Ø
How is that done? What did you actually have to do so that the mapping is now correct, that wasn’t happening before.
Ø
What will everyone need to do if and when they move on to base-7.0.6.1 . . . .
That mapping is set in the vxWorks BSP. Andrew Johnson made a new version for the MVME5100 today, mv5100-dev7. It is on the oxygen server at the APS. Now that we know it
works he will also make new versions for the 2100, 2700, and 6100 CPUs. You just need to load that new version of the BSP using the vxWorks “bootChange” command.
Mark
From: Engbretson, Mark S. <engbretson at anl.gov>
Sent: Monday, June 13, 2022 2:40 PM
To: Mark Rivers <rivers at cars.uchicago.edu>; tech-talk at aps.anl.gov
Subject: RE: Bus errors accessing VME with base 7.0.6.1 and latest synApps modules
How is that done? What did you actually have to do so that the mapping is now correct, that wasn’t happening before.

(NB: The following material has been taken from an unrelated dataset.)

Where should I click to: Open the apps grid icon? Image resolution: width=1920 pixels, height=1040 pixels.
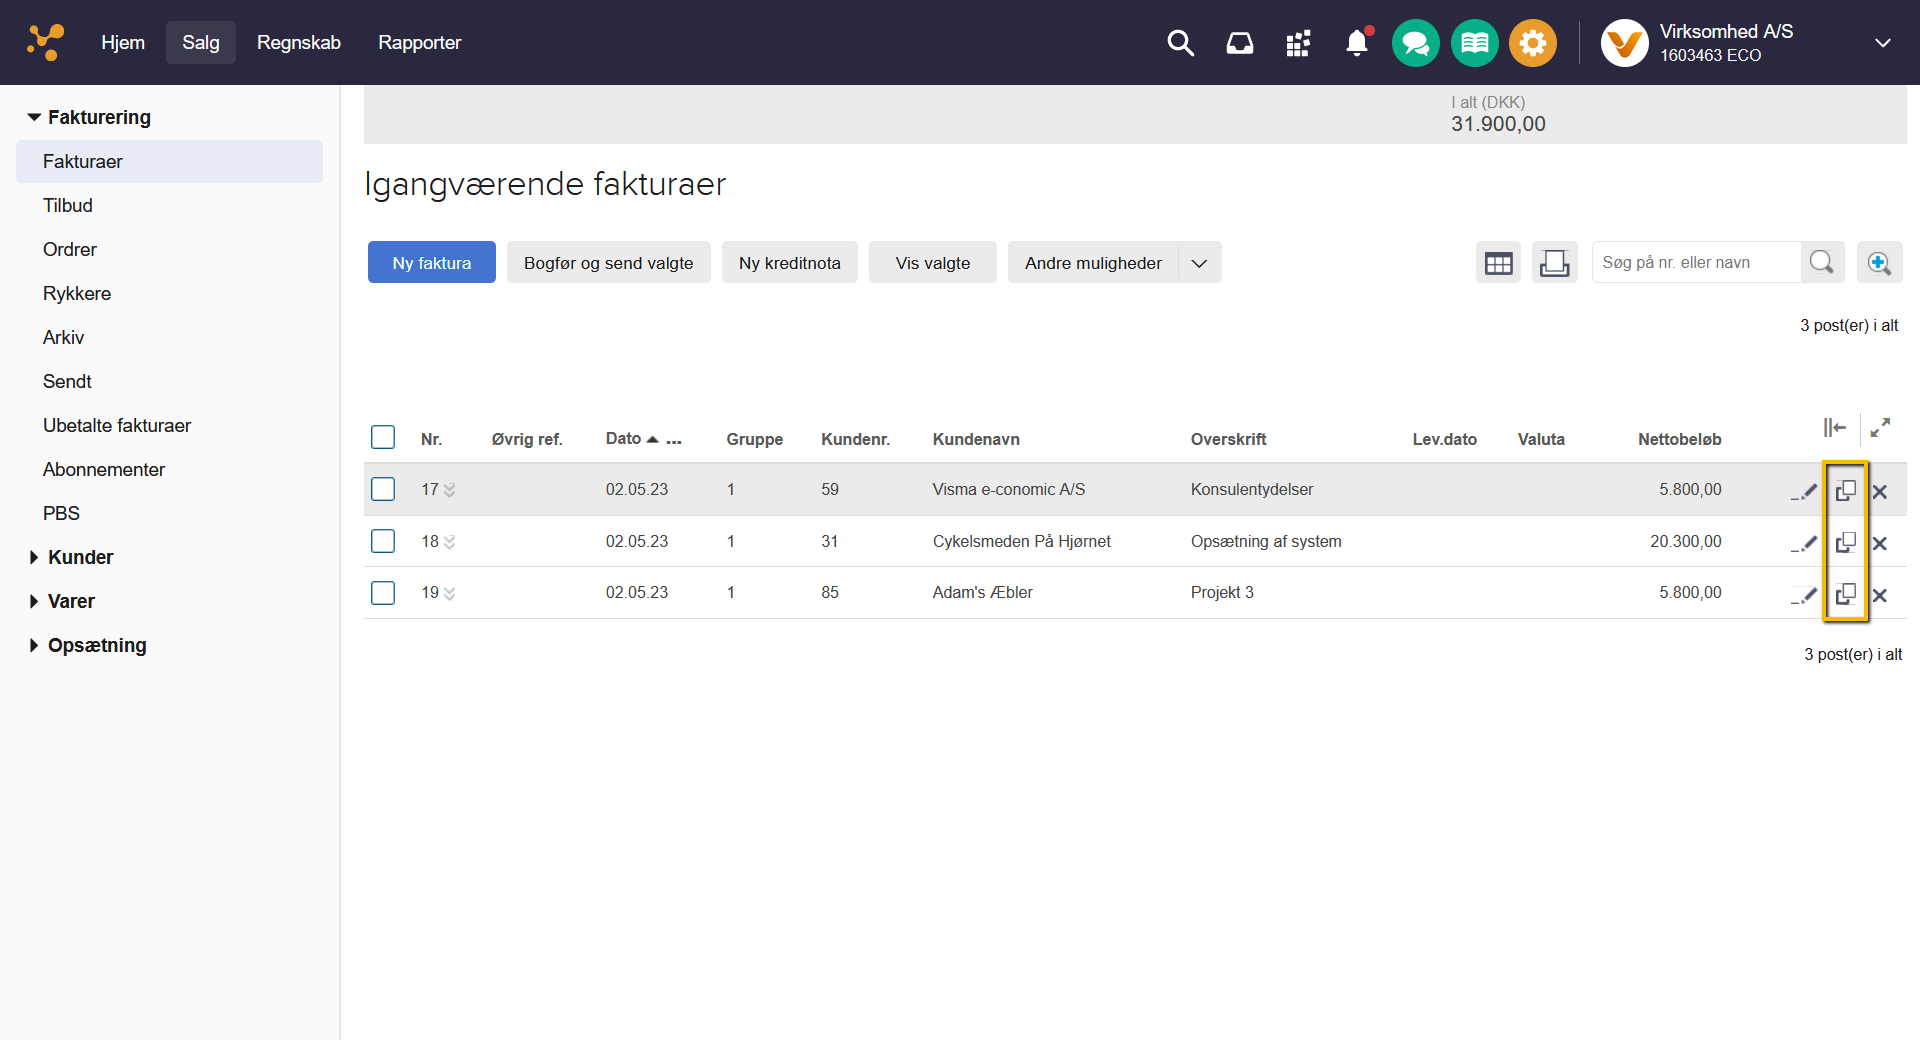tap(1298, 43)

What will everyone need to do if and when they move on to base-7.0.6.1 . . . .
Hi Mark,
Ø
And how/where is that actually now being done correctly? In Epics base?
No, in the PowerPC processor itself.
If the mapping is wrong it gets a “machine check” error from which it cannot recover when executing the speculative branch.
If the mapping is correct it gets an “instruction access” error from which it can recover when executing the speculative branch.
Mark
RE: ”By setting the mapping in the BSP correctly the PowerPC receives a different exception when that happens, which it can correctly handle.”
And how/where is that actually now being done correctly? In Epics base?
Folks,
I’m happy to report that after 3.5 weeks this problem is finally solved!
The bottom line is that it was an issue with the vxWorks Board Support Package (BSP) we are using at the APS. The problem was that the mapping was not correctly configured to set the VME memory space as “guarded”. That guarding prevents
certain memory operations like speculative branch execution from happening in the VME memory space.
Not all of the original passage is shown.